Table 4. Tests of measurement invariance of the bifactor ESEM of the Japanese version of the State Self-Compassion Scale across sexes in Study 1.
Construct Validity of the Japanese Version of the State Self-Compassion Scale
We calculated Pearson’s product-moment correlations between state self-compassion and the other study variables (Table 5). Most noteworthy are the correlations between the state and trait self-compassion which were strong yet not overly high, suggesting that the SSCS-J and the SCS-J would measure the different aspects of self-compassion (i.e., state versus trait levels). State self-compassion was associated with higher levels of positive affect and controllability appraisal, and lower levels of negative affect, threat appraisal, as well as fear and negative beliefs about self-compassion. These associations were similar to the relationships between trait self-compassion and these variables (see Supplementary Table 4, for more). In summary, these results support the construct validity of the SSCS-J.
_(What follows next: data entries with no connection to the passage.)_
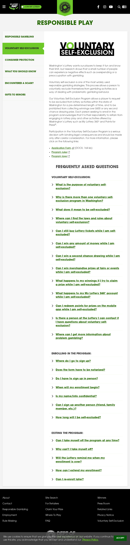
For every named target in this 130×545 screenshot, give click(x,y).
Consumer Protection (19, 60)
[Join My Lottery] (13, 7)
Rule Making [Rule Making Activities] (9, 521)
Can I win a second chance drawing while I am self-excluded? (88, 258)
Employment (9, 515)
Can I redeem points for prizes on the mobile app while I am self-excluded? (86, 308)
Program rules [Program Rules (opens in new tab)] (59, 152)
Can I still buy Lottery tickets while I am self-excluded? (86, 233)
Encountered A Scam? (19, 83)
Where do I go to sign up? (73, 361)
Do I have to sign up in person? (77, 378)
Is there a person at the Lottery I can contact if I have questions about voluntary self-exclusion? (87, 322)
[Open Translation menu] (124, 7)
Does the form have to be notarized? (80, 370)
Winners (101, 498)
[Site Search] (118, 7)
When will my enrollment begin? (77, 387)
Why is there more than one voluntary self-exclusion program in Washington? (84, 199)
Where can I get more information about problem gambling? (83, 336)
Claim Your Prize (54, 509)
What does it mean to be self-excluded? (83, 210)
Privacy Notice (105, 515)
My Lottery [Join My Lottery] (32, 7)
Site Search (51, 498)
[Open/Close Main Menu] (5, 6)
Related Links (104, 509)
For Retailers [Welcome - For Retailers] (52, 504)
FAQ (47, 521)
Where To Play (53, 515)
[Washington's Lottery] (65, 8)
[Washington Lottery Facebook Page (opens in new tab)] (98, 7)
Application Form (61, 148)
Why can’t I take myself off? (74, 449)
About (6, 498)
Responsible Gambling (19, 37)
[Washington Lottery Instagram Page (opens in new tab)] (105, 7)
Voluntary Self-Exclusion (22, 48)
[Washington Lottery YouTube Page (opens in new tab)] (111, 7)
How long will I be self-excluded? (78, 417)
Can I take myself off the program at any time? (87, 440)
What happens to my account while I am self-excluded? (87, 295)
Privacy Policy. (90, 540)
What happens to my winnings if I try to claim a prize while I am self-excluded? (87, 283)
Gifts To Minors (15, 95)
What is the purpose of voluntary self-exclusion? (81, 187)
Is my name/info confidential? (76, 396)
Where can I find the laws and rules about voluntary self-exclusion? (84, 220)
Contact (7, 504)
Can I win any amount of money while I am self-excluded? (85, 245)
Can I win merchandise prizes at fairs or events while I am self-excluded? (87, 270)
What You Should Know (20, 71)
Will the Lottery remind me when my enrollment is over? (80, 460)
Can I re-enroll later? (70, 479)
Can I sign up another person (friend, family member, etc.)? (85, 407)
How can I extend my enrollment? (79, 470)
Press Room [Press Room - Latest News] (103, 504)
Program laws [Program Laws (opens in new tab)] (59, 156)
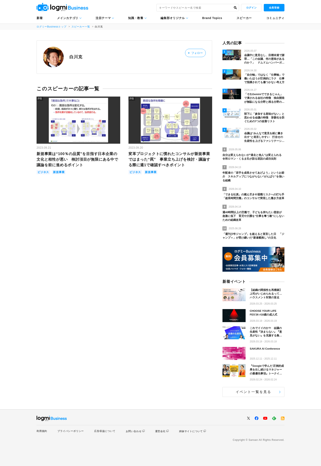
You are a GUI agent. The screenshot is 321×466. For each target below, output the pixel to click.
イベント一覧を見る (253, 392)
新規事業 (58, 172)
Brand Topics (212, 18)
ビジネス (43, 172)
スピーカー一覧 (80, 26)
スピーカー (244, 18)
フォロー (195, 53)
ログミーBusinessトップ (52, 26)
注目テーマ (103, 18)
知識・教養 (135, 18)
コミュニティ (275, 18)
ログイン (251, 7)
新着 (40, 18)
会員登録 (274, 7)
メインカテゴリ (67, 18)
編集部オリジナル (172, 18)
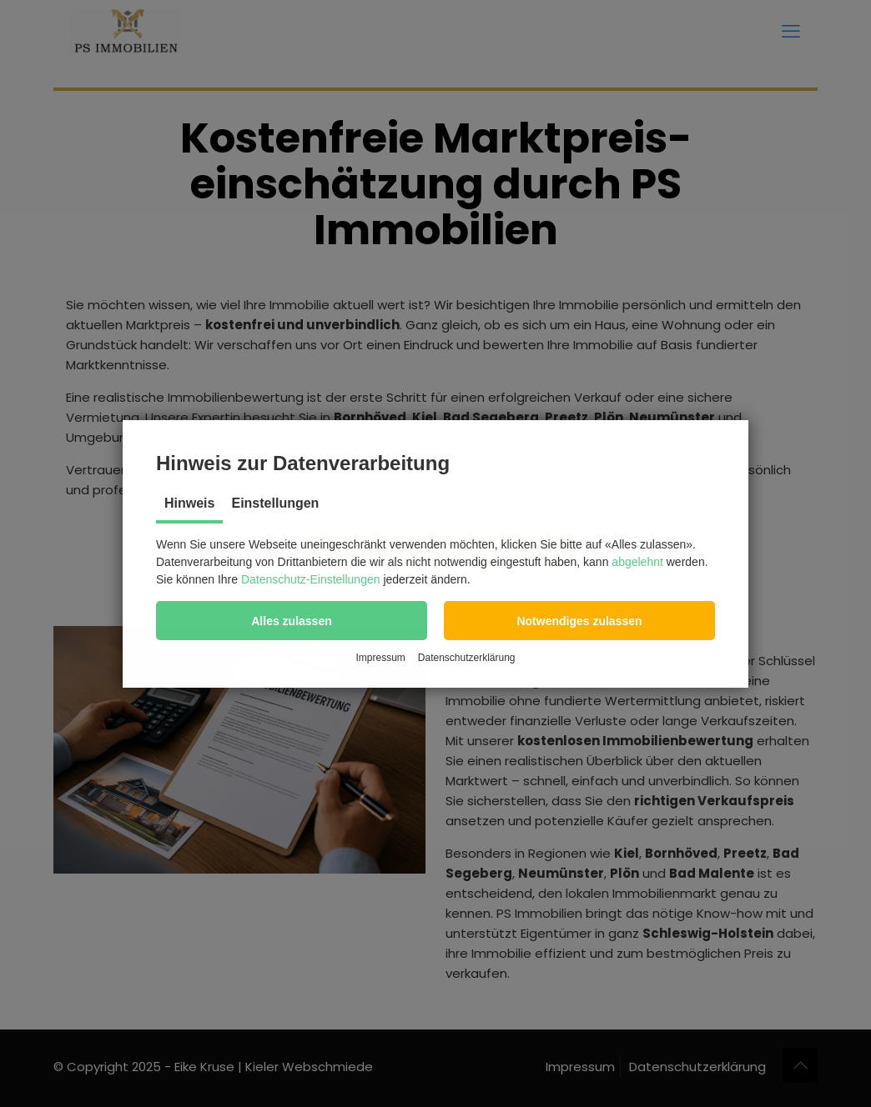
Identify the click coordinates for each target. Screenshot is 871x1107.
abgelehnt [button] (637, 562)
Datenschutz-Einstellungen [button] (310, 579)
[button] (291, 620)
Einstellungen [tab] (275, 503)
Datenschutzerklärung (467, 658)
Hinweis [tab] (189, 503)
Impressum (380, 658)
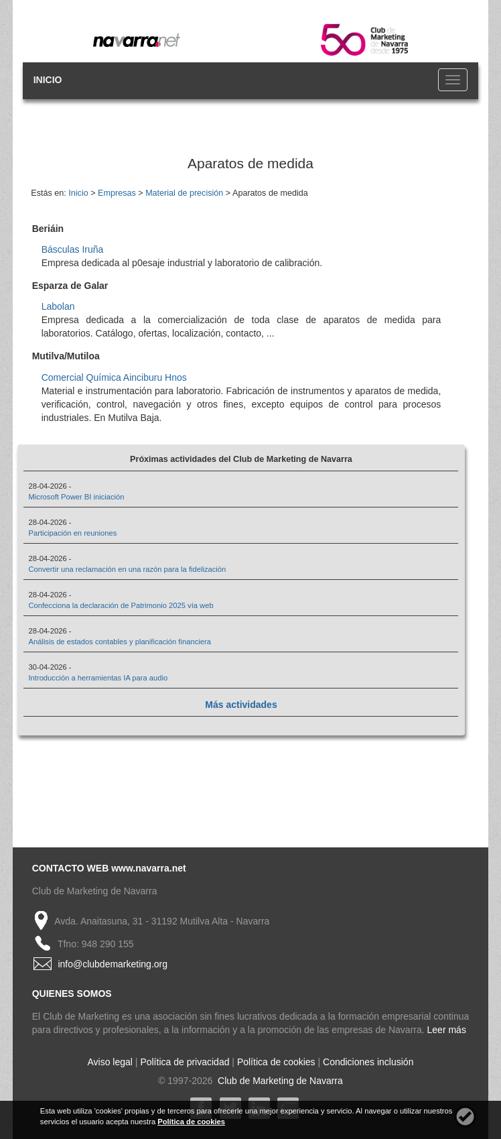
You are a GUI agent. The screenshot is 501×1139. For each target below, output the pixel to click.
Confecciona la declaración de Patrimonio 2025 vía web (120, 605)
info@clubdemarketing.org (112, 964)
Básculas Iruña (73, 249)
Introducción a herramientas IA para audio (97, 678)
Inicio (78, 193)
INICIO (47, 79)
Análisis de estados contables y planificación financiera (119, 642)
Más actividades (241, 704)
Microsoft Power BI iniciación (76, 497)
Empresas (117, 193)
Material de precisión (184, 193)
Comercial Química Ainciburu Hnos (114, 377)
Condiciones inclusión (368, 1062)
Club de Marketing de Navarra (279, 1080)
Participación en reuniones (72, 533)
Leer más (446, 1029)
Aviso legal (110, 1062)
Table 5. Descriptive statistics of and Pearson’s correlations between state self-compassion and other study variables in Study 1.
Unique Relations of State and Trait Self-Compassion to Situational and Dispositional Variables
We estimated a path model in which state and trait self-compassion were specified to predict the other variables (Table 6). As expected, state self-compassion was more strongly associated with situational variables, such as, high controllability appraisal, low threat appraisal, and low negative affect in comparison to trait self-compassion. State self-compassion was not significantly related to the disposition to hold negative beliefs about self-compassion as anticipated. In contrast, state and trait levels of self-compassion were associated with high positive affect and low fear of self-compassion to the same degree.
Table 6. Path model of state and trait self-compassion in relation to cognitive appraisals, affect, fear of self-compassion, and negative beliefs about self-compassion.
Evaluation of the Short Version of the Japanese Version of the State Self-Compassion Scale
We finally tested whether the short version of the SSCS-J would have an adequate model fit and reliability. Following the previous research (Neff et al., 2021), we used six items to conduct CFA (see Supplementary Table 1). The one-factor CFA solution reasonably fit to the data (CFI = 0.941, TLI = 0.901, RMSEA = 0.098 [90% CI 0.076, 0.122]). Note that RMSEA did not reach a cut-off point, but this might be due to the small degree of freedom and thus does not necessarily indicate poor model fit (Kenny et al., 2015; see also Neff et al., 2021, for a similar result). Factor loadings were statistically significant and ranged from 0.105 to 0.757 (M = 0.488). Although Cronbach’s α coefficient (α = 0.604) was slightly lower than the typical thresholds, this short form correlated highly with the SSCS-J, r = 0.90, p < 0.001.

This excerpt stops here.